Turman habló de sacrificio, de bien común, de la irrelevancia de las vidas individuales a largo plazo. Cogió la rabia de la sombra y la redirigió, hasta que la tortura de un encierro durante meses en compañía de los volúmenes del Legado quedó destilada en su misma esencia. Y durante todo este proceso, no oyeron ni respirar al jefe del silo.
—Dime lo que hay que arreglar —le pidió Turman una vez acabada la conversación. Depositó el problema a los pies de la sombra. Donald se dio cuenta de que era mucho mejor que ofrecerle directamente la solución.
La sombra habló de una formación cultural que sobrevaloraba la individualidad, de unos niños que sólo querían abandonar sus familias, de generaciones que vivían separadas por varios pisos y de una sociedad que se asentaba en la independencia hasta que nadie dependía de nadie y todo el mundo era prescindible.
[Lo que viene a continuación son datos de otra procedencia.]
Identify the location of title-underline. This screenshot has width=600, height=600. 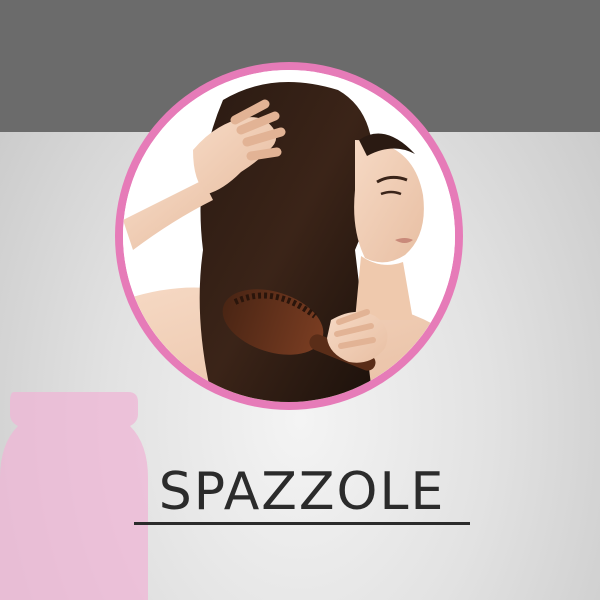
(302, 524).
Entonces llegó el llanto. Donald vio que el rostro de Turman se ponía tenso y volvió a preguntarse si se dispondría a ordenar que acabaran con las miserias del joven. Lo que hizo Turman fue soltar el botón de transmisión y decir sencillamente a los presentes:
—Está listo.
Y lo que había comenzado como un interrogatorio, una prueba de la teoría de Donald, concluyó el rito de iniciación del muchacho. Una sombra se convirtió en un hombre. Una serie de líneas en una pantalla se transformaron en los cables de acero de su determinación, al recibir su rabia un nuevo sentido, un nuevo objetivo. De repente, su infancia había recibido una nueva interpretación. Más peligrosa.
Turman dio al joven su primera orden. El señor Wyck felicitó al muchacho y le dijo que lo dejarían ir, que recibiría su libertad. Y más tarde, mientras Donald y Turman volvían con Anna en el ascensor, Turman declaró que en los años venideros aquel Rodny sería un magnífico jefe de silo. Incluso mejor que su antecesor.